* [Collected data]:
* * * * * * *

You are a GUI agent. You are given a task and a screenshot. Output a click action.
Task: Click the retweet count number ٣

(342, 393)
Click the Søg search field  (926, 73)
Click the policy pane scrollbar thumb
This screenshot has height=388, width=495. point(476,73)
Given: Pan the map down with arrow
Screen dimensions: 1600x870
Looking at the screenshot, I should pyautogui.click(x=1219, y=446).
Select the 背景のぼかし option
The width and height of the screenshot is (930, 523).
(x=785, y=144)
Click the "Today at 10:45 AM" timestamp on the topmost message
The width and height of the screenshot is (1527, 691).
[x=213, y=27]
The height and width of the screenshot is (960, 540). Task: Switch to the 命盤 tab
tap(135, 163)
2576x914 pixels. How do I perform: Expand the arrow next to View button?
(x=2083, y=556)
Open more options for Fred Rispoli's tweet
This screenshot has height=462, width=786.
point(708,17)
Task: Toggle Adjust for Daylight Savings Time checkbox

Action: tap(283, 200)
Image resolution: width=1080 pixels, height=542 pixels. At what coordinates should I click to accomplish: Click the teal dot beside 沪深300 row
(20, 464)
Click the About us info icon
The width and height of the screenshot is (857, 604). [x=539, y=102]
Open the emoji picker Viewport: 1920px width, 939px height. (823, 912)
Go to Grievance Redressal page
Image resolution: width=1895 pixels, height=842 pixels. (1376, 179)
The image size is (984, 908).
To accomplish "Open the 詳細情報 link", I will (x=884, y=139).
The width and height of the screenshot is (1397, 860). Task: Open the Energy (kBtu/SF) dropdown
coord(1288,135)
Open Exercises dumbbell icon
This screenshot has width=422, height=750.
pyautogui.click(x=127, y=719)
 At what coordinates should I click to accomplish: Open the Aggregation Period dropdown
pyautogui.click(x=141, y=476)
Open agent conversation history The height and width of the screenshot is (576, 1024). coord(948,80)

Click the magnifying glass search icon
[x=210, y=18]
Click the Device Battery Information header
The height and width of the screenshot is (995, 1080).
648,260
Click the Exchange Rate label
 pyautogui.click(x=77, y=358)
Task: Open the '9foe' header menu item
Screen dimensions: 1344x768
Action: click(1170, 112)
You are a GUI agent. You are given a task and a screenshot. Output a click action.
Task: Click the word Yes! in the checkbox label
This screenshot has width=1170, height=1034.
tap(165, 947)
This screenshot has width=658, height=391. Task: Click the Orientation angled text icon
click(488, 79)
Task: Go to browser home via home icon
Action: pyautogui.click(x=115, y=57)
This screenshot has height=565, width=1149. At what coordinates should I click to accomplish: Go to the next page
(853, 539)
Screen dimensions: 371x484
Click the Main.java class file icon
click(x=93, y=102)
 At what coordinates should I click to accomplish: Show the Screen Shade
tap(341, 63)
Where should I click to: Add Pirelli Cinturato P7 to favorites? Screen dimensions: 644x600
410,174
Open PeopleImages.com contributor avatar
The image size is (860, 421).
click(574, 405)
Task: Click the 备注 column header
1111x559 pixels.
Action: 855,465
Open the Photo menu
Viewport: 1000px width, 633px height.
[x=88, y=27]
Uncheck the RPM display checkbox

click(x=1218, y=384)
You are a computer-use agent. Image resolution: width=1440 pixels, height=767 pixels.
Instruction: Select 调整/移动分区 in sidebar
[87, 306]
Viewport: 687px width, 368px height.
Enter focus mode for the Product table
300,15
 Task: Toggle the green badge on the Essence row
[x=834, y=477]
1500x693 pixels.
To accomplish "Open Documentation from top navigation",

* * * * * * *

* [Task to carry out]: Output all of the records above exactly as they appear.

* [Answer box]:
You are a GUI agent. You are given a task and a screenshot. Output a click action.
Task: Click the retweet count number ٣

(342, 393)
Click the Søg search field  (926, 73)
Click the policy pane scrollbar thumb
This screenshot has height=388, width=495. point(476,73)
Given: Pan the map down with arrow
Screen dimensions: 1600x870
Looking at the screenshot, I should pyautogui.click(x=1219, y=446).
Select the 背景のぼかし option
The width and height of the screenshot is (930, 523).
(x=785, y=144)
Click the "Today at 10:45 AM" timestamp on the topmost message
The width and height of the screenshot is (1527, 691).
[x=213, y=27]
The height and width of the screenshot is (960, 540). Task: Switch to the 命盤 tab
tap(135, 163)
2576x914 pixels. How do I perform: Expand the arrow next to View button?
(x=2083, y=556)
Open more options for Fred Rispoli's tweet
This screenshot has height=462, width=786.
point(708,17)
Task: Toggle Adjust for Daylight Savings Time checkbox

Action: tap(283, 200)
Image resolution: width=1080 pixels, height=542 pixels. At what coordinates should I click to accomplish: Click the teal dot beside 沪深300 row
(20, 464)
Click the About us info icon
The width and height of the screenshot is (857, 604). [x=539, y=102]
Open the emoji picker Viewport: 1920px width, 939px height. (823, 912)
Go to Grievance Redressal page
Image resolution: width=1895 pixels, height=842 pixels. (1376, 179)
The image size is (984, 908).
To accomplish "Open the 詳細情報 link", I will (x=884, y=139).
The width and height of the screenshot is (1397, 860). Task: Open the Energy (kBtu/SF) dropdown
coord(1288,135)
Open Exercises dumbbell icon
This screenshot has width=422, height=750.
pyautogui.click(x=127, y=719)
 At what coordinates should I click to accomplish: Open the Aggregation Period dropdown
pyautogui.click(x=141, y=476)
Open agent conversation history The height and width of the screenshot is (576, 1024). coord(948,80)

Click the magnifying glass search icon
[x=210, y=18]
Click the Device Battery Information header
The height and width of the screenshot is (995, 1080).
648,260
Click the Exchange Rate label
 pyautogui.click(x=77, y=358)
Task: Open the '9foe' header menu item
Screen dimensions: 1344x768
Action: click(1170, 112)
You are a GUI agent. You are given a task and a screenshot. Output a click action.
Task: Click the word Yes! in the checkbox label
This screenshot has width=1170, height=1034.
tap(165, 947)
This screenshot has width=658, height=391. Task: Click the Orientation angled text icon
click(488, 79)
Task: Go to browser home via home icon
Action: pyautogui.click(x=115, y=57)
This screenshot has height=565, width=1149. At what coordinates should I click to accomplish: Go to the next page
(853, 539)
Screen dimensions: 371x484
Click the Main.java class file icon
click(x=93, y=102)
 At what coordinates should I click to accomplish: Show the Screen Shade
tap(341, 63)
Where should I click to: Add Pirelli Cinturato P7 to favorites? Screen dimensions: 644x600
410,174
Open PeopleImages.com contributor avatar
The image size is (860, 421).
click(574, 405)
Task: Click the 备注 column header
1111x559 pixels.
Action: 855,465
Open the Photo menu
Viewport: 1000px width, 633px height.
[x=88, y=27]
Uncheck the RPM display checkbox

click(x=1218, y=384)
You are a computer-use agent. Image resolution: width=1440 pixels, height=767 pixels.
Instruction: Select 调整/移动分区 in sidebar
[87, 306]
Viewport: 687px width, 368px height.
Enter focus mode for the Product table
300,15
 Task: Toggle the green badge on the Essence row
[x=834, y=477]
1500x693 pixels.
To accomplish "Open Documentation from top navigation",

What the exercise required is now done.